Exercise brief:
Rewrite everything in the listing from the line containing "Identify the location of place-name: Somewhere" down to the line containing "Describe the element at coordinates (75, 106)", swapping "french-button" for "english-button" and leaving the rest unchanged. Return only those lines.
---------- Records provided ----------
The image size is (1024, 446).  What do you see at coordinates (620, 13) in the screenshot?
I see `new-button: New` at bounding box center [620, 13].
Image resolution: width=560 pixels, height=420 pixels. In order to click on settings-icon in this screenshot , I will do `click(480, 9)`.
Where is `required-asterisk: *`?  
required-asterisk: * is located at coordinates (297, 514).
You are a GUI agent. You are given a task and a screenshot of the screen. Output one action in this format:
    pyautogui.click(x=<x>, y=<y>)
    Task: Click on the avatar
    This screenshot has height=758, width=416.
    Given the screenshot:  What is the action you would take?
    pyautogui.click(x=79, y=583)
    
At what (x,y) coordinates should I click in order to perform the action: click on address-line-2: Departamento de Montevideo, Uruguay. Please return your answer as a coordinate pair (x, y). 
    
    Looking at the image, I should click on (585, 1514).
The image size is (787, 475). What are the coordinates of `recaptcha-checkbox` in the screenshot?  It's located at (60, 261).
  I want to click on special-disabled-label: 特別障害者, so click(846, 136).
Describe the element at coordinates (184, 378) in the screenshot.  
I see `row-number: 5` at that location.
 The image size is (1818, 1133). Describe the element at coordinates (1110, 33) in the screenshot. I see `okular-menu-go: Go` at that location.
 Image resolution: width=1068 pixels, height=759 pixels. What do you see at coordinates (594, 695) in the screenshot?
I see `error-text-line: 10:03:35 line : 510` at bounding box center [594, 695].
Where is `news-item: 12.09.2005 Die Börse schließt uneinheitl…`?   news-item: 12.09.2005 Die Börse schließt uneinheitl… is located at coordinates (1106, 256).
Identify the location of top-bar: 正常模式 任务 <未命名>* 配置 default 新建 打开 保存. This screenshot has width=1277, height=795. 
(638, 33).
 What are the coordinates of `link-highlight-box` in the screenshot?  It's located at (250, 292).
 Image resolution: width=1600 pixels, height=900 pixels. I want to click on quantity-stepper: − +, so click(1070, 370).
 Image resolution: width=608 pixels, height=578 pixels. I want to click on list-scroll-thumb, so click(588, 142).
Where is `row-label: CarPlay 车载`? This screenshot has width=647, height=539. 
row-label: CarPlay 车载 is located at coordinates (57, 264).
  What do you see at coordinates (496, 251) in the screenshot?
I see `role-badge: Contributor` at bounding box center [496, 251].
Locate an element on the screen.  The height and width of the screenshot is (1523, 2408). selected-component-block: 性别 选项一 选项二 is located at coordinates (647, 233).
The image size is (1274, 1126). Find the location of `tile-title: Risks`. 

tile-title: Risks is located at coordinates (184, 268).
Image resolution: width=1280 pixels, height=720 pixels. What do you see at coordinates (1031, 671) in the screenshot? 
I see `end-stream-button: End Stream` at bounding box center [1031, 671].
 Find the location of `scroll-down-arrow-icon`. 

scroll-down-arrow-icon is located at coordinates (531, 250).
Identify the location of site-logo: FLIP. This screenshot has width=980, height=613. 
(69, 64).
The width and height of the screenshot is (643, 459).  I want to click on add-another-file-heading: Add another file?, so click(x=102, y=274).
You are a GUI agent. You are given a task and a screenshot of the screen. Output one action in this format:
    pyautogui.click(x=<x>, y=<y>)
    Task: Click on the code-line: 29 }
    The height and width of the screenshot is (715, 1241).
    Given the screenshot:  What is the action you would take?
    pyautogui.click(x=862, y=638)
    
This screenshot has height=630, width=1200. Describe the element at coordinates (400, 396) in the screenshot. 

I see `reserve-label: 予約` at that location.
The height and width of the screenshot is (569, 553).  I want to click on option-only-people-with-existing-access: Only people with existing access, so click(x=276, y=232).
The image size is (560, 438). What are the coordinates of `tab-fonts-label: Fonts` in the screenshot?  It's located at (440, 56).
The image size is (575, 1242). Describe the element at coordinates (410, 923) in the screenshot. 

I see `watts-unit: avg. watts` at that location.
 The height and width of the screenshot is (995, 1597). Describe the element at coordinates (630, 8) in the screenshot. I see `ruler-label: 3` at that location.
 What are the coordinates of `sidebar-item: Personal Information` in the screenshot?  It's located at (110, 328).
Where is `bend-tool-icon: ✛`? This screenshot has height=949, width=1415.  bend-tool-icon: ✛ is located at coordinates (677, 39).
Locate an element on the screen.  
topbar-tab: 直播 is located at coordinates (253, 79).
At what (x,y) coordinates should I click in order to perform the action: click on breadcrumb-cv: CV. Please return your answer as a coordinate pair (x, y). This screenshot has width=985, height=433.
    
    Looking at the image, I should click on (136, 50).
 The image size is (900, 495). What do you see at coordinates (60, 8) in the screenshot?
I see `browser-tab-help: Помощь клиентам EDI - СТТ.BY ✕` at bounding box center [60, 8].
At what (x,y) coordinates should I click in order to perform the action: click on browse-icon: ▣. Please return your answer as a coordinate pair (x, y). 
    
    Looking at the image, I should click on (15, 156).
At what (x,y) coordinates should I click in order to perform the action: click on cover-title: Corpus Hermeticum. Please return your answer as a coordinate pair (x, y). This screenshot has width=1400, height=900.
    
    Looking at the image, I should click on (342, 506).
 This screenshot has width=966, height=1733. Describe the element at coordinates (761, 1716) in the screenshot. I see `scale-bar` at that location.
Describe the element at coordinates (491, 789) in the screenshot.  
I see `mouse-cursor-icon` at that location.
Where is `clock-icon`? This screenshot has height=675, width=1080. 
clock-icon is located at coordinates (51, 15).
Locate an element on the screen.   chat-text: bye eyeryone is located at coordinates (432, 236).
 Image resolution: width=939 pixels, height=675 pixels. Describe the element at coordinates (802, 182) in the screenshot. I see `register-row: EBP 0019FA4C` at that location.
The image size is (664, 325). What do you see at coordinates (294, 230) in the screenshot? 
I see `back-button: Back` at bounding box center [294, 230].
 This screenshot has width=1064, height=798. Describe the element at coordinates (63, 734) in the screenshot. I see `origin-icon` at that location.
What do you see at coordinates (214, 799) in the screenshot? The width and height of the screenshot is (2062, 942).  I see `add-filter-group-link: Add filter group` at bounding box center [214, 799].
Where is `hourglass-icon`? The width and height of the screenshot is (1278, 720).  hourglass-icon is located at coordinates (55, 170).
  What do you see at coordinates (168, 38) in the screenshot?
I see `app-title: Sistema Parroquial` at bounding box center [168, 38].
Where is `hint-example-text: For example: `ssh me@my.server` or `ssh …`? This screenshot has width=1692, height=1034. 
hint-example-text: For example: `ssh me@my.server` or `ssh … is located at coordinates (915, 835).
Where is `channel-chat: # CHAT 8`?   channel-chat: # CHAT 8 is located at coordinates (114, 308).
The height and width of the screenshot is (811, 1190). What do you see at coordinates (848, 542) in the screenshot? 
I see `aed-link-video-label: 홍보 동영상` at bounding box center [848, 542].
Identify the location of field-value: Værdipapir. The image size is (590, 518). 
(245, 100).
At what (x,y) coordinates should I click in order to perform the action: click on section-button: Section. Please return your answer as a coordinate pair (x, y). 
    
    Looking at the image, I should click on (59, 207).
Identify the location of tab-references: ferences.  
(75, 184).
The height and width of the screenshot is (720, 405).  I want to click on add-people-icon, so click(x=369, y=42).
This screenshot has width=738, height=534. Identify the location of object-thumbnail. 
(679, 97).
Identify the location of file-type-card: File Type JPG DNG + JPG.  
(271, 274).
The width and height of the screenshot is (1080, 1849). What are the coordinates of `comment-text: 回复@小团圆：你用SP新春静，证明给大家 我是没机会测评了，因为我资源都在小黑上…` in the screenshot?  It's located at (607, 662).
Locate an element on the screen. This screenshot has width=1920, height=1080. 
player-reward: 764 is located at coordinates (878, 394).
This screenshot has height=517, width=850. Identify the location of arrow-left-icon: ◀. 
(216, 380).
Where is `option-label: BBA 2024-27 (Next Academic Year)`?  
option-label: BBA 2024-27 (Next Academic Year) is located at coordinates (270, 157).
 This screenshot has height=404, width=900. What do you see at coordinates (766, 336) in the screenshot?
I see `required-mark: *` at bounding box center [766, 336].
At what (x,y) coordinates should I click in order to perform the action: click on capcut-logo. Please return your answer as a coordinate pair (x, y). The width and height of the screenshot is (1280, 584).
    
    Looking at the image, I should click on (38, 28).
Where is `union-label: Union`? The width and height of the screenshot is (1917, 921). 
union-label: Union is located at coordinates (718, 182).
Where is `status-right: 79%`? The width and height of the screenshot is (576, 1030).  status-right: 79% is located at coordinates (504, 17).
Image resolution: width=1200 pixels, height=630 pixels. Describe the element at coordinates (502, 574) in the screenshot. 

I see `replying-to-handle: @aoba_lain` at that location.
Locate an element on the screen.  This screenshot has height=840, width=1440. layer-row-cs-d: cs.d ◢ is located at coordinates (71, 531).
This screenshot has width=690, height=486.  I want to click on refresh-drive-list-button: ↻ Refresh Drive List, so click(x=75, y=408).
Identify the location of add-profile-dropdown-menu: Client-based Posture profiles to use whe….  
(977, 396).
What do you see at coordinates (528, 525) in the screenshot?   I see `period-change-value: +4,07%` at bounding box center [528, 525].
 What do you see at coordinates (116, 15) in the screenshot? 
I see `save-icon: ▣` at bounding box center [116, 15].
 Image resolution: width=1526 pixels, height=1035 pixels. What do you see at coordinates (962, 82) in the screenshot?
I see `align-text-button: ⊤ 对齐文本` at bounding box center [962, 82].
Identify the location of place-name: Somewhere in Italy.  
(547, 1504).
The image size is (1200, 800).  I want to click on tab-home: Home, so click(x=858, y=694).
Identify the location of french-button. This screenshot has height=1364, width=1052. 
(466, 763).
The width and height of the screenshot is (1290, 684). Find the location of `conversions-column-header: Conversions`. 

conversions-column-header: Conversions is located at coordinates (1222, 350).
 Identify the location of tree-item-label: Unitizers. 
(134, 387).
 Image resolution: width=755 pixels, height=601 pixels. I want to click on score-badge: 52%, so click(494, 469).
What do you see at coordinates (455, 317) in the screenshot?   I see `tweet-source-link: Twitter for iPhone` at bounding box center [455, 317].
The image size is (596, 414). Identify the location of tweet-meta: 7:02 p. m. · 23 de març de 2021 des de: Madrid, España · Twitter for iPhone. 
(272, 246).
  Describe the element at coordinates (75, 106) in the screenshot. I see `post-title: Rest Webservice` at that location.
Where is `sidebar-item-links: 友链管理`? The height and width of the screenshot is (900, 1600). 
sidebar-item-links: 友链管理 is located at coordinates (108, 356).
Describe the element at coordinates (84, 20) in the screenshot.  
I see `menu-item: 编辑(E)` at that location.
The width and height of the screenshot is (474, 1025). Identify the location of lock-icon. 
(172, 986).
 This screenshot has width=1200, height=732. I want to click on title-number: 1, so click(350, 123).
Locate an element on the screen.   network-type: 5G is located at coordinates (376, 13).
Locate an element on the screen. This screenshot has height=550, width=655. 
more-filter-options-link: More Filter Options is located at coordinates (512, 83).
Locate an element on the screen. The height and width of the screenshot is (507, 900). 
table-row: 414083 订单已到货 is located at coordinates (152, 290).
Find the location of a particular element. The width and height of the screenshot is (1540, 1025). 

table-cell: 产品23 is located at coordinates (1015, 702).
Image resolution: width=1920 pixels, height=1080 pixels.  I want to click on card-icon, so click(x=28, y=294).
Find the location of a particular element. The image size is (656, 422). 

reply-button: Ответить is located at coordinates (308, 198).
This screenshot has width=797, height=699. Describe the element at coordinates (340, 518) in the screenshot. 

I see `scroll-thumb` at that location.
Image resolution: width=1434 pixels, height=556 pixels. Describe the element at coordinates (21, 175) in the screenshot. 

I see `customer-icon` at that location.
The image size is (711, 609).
----------
Expected answer:
Identify the location of place-name: Somewhere in Italy.  
(547, 1504).
The image size is (1200, 800).  I want to click on tab-home: Home, so click(x=858, y=694).
Identify the location of english-button. This screenshot has height=1364, width=1052. 
(466, 763).
The width and height of the screenshot is (1290, 684). Find the location of `conversions-column-header: Conversions`. 

conversions-column-header: Conversions is located at coordinates (1222, 350).
 Identify the location of tree-item-label: Unitizers. 
(134, 387).
 Image resolution: width=755 pixels, height=601 pixels. I want to click on score-badge: 52%, so click(494, 469).
What do you see at coordinates (455, 317) in the screenshot?   I see `tweet-source-link: Twitter for iPhone` at bounding box center [455, 317].
The image size is (596, 414). Identify the location of tweet-meta: 7:02 p. m. · 23 de març de 2021 des de: Madrid, España · Twitter for iPhone. 
(272, 246).
  Describe the element at coordinates (75, 106) in the screenshot. I see `post-title: Rest Webservice` at that location.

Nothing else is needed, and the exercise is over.